**Enunciado 1:**
Responda, com base no texto sobre A sangue frio:
(a) Em que ano Capote leu no jornal a notícia do assassinato da família Clutter?
(b) Em que revista a história foi publicada em quatro partes?
(c) Como Capote costumava chamar os dois criminosos?

**Texto fornecido:**
◆ ◆ ◆
A Sangue Frio
Material disponibilizado no site da editora Companhia das Letras (www.companhiadasletras.com.br).
O americano Truman Capote foi um escritor versátil: produziu
textos de qualidade em vários gêneros (contos, peças,
reportagens, adaptações para TV e roteiros para filmes).
Mas sua grande obra foi o romance-reportagem A sangue frio, que conta
a história da morte de toda a família Clutter, em Holcomb,
Kansas, e dos autores da chacina.
Capote decidiu escrever sobre o assunto ao ler no jornal a notícia
do assassinato da família, em 1959. Quase seis anos depois, em
1965, a história foi publicada em quatro partes na revista The
New Yorker. Além de narrar o extermínio do fazendeiro
Herbert Clutter, de sua esposa Bonnie e dos filhos Nancy e Kenyon -
uma típica família americana dos anos 50, pacata e integrada
à comunidade -, o livro reconstitui a trajetória dos assassinos.
Perry Smith e Dick Hikcock planejaram o crime acreditando que se apropriariam
de uma fortuna, mas não encontraram praticamente nada.
Perry era um sonhador. Teve criação conturbada e violenta,
e achava que a vida lhe tinha dado golpes injustos. Dick, considerado
o cérebro da dupla, queria apenas arrebatar o dinheiro e desaparecer.
Presos e condenados, ambos morreram na forca em 1965.
Publicado no mesmo ano da execução dos assassinos, A sangue
frio rapidamente se tornou um sucesso de crítica e vendas, rendendo
alguns milhões de dólares ao autor. A intensa relação
que Capote estabeleceu com suas fontes foi determinante para o êxito
da obra. Além de passar mais de um ano na região de Holcomb,
investigando e conversando com moradores, ele se aproximou dos criminosos
e conquistou sua confiança. Traçou um perfil humano e
eloqüente dos dois "meninos", como costumava chamá-los.
◆ ◆ ◆
**Enunciado 2:** Organize em lista numerada as linhas dos registros que vão do início até a linha que contém "Looking at the screenshot, I should [x=372, y=111].", inclusive, sem as linhas em branco.

**Registros fornecidos:**
◆ ◆ ◆
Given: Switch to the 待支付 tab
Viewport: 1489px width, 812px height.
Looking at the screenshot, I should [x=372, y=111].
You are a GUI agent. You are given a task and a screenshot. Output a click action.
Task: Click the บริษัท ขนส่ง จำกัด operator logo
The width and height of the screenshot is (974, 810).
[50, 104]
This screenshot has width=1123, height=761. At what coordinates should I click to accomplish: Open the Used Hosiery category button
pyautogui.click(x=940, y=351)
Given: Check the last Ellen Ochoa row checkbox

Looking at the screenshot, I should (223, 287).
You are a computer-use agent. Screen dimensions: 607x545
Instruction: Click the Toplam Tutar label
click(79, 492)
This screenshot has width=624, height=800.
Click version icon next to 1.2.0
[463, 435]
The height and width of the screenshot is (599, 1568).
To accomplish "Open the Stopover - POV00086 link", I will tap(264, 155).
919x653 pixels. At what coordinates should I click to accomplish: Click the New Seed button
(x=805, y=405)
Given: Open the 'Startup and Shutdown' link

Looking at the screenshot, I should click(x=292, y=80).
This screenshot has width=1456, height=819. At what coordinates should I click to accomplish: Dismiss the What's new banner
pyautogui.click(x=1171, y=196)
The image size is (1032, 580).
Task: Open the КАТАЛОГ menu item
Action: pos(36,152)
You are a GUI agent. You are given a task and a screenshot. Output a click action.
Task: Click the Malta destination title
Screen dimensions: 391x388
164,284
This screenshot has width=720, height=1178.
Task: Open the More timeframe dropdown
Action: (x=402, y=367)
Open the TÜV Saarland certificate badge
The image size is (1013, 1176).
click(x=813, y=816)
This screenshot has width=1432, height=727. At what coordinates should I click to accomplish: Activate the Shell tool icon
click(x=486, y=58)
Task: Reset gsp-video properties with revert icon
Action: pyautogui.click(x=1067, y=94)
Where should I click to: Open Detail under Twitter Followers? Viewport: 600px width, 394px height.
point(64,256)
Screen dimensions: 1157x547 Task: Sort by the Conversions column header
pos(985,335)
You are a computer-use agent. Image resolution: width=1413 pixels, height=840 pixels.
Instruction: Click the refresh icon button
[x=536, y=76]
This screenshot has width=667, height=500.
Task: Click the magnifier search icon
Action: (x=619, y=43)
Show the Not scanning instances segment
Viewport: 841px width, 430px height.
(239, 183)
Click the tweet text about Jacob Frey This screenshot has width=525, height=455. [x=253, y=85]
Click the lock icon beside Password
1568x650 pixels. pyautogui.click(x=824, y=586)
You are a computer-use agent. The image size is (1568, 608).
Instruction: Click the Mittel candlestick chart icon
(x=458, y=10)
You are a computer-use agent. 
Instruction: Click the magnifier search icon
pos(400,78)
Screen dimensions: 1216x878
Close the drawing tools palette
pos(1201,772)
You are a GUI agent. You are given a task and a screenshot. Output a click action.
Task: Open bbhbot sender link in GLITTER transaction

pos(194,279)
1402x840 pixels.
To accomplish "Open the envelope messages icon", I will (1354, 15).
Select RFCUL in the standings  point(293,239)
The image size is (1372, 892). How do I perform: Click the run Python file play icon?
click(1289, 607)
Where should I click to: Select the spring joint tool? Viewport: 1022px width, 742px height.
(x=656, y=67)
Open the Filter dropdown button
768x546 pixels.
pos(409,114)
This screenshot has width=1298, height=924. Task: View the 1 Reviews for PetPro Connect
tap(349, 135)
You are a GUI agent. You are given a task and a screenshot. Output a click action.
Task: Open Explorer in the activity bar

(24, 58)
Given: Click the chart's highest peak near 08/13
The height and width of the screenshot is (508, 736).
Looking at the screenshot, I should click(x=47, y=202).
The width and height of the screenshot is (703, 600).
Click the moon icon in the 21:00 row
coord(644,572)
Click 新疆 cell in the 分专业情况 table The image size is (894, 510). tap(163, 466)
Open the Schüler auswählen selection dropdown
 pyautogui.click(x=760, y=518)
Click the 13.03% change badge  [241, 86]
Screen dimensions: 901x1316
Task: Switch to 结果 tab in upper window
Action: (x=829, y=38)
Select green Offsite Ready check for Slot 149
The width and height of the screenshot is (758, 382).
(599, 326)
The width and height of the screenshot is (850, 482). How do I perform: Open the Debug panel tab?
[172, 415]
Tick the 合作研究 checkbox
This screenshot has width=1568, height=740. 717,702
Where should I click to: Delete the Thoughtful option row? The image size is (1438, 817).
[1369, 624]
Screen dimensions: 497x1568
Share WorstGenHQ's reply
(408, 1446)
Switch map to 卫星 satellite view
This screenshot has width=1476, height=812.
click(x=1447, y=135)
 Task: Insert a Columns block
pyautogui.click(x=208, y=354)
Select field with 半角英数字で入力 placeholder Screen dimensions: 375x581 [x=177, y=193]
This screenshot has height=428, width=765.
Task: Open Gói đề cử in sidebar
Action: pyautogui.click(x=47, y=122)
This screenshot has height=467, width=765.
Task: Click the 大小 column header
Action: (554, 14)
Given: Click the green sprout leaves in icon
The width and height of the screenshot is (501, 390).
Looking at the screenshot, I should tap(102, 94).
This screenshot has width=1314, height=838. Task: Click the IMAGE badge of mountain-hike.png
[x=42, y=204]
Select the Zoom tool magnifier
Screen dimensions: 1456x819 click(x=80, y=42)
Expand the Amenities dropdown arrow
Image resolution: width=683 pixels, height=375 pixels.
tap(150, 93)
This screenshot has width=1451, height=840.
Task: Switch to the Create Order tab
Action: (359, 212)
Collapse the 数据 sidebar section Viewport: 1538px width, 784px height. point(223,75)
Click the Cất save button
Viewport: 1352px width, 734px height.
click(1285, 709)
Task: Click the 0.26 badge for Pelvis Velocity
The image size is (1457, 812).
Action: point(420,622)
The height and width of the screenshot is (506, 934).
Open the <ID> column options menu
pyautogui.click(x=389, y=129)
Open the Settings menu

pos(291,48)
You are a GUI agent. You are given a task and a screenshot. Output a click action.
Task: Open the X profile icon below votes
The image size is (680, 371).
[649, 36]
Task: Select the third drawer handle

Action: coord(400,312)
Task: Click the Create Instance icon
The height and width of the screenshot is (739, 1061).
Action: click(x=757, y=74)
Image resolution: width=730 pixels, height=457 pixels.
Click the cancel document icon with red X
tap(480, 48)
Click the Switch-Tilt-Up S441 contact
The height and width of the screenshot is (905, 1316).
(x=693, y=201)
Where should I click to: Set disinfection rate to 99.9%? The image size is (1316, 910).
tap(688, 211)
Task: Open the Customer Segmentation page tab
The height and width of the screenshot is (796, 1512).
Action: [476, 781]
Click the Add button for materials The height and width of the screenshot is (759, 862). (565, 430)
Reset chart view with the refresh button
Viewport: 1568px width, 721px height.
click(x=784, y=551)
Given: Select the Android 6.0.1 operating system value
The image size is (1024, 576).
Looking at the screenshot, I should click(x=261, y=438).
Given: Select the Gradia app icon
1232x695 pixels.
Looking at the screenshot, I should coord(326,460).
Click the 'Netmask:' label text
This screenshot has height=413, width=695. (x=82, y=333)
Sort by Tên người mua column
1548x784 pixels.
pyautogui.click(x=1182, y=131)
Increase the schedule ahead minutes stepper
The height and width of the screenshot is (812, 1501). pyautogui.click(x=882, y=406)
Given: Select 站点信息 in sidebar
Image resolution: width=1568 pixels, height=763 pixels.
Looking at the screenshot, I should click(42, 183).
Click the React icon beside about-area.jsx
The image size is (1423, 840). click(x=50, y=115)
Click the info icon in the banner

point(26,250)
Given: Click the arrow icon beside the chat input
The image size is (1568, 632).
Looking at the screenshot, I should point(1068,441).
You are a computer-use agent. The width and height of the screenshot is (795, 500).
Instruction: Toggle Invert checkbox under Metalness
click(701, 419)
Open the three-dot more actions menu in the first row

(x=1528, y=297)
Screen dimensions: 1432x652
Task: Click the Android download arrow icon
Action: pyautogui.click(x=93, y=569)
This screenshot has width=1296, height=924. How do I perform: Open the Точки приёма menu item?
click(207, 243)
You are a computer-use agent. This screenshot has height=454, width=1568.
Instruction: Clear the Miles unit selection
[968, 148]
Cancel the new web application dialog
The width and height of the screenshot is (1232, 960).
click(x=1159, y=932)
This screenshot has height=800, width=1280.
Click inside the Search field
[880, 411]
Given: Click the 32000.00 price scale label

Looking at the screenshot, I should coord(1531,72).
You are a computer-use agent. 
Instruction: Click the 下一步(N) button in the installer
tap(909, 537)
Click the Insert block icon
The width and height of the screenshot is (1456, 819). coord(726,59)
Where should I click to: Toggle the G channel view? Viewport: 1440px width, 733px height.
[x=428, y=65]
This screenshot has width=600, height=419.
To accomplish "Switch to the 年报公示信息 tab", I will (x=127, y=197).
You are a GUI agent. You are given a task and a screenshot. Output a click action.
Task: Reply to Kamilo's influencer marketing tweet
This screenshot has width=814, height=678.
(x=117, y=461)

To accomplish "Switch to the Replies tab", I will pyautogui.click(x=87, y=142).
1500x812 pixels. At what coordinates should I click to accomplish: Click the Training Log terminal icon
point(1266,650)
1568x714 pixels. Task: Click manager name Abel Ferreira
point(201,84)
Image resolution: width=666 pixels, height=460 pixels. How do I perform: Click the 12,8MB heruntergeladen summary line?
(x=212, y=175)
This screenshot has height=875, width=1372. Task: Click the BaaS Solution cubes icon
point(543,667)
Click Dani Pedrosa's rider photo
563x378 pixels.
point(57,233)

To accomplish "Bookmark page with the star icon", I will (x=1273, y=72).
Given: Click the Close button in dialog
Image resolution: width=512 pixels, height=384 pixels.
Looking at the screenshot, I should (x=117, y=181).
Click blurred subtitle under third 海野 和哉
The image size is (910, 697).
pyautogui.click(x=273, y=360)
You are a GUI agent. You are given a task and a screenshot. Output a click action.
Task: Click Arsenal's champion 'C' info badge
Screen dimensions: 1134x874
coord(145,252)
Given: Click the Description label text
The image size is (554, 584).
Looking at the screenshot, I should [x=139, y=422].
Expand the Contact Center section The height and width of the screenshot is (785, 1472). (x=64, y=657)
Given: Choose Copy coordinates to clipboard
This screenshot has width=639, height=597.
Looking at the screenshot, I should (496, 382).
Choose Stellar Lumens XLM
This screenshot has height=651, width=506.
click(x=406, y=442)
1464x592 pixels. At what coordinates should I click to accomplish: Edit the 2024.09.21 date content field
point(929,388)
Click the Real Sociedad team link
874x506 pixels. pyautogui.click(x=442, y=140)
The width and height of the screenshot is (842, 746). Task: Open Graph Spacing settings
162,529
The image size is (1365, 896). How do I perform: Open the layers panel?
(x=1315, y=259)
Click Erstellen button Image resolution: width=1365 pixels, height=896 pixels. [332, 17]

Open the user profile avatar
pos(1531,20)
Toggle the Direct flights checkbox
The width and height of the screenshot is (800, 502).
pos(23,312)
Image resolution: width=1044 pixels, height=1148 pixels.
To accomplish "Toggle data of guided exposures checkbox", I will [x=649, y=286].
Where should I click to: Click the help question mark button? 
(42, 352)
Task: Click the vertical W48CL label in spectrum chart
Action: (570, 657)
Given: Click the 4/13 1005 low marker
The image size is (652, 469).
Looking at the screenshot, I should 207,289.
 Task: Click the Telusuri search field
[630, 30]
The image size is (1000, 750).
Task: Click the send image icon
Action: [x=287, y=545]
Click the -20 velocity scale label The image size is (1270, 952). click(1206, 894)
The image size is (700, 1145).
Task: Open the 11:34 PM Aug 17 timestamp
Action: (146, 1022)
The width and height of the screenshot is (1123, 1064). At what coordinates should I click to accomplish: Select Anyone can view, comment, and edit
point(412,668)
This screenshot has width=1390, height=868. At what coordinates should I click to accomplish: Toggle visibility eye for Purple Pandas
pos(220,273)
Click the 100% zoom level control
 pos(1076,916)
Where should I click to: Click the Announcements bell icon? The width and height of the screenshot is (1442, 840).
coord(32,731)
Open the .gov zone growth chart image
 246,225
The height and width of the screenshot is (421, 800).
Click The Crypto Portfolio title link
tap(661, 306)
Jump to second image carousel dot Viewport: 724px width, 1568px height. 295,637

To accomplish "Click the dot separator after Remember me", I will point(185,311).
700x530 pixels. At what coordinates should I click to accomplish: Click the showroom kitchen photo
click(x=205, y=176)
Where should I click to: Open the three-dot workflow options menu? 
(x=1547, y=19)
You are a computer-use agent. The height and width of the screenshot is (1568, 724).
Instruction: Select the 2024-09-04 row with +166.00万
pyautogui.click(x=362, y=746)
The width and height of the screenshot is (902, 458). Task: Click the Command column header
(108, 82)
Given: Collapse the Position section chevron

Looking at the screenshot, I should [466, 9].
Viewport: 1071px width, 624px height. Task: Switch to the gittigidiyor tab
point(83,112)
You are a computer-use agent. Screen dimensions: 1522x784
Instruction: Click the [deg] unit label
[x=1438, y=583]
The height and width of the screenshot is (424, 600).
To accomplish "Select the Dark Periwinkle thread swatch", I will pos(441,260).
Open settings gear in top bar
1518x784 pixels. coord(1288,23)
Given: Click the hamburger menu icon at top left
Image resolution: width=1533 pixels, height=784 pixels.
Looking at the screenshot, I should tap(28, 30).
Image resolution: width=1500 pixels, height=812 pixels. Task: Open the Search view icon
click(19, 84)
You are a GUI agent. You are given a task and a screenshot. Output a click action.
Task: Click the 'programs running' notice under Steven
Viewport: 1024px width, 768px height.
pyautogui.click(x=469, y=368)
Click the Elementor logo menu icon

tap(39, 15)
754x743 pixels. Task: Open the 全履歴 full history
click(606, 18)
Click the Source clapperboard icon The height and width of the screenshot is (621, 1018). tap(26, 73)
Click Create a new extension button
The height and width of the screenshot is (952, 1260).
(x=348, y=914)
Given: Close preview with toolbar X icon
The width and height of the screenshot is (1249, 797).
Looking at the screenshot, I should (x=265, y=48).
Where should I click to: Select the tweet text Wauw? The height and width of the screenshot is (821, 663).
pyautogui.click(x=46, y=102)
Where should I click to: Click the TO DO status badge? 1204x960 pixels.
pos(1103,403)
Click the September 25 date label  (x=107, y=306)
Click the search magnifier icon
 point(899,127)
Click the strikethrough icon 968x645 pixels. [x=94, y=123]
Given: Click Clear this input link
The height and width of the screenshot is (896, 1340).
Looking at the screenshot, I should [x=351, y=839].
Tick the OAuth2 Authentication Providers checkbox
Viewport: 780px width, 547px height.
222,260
◆ ◆ ◆
**Resposta 1:**
(a) Em 1959.
(b) Na revista The New Yorker.
(c) De "meninos".

**Resposta 2:**
1. Given: Switch to the 待支付 tab
2. Viewport: 1489px width, 812px height.
3. Looking at the screenshot, I should [x=372, y=111].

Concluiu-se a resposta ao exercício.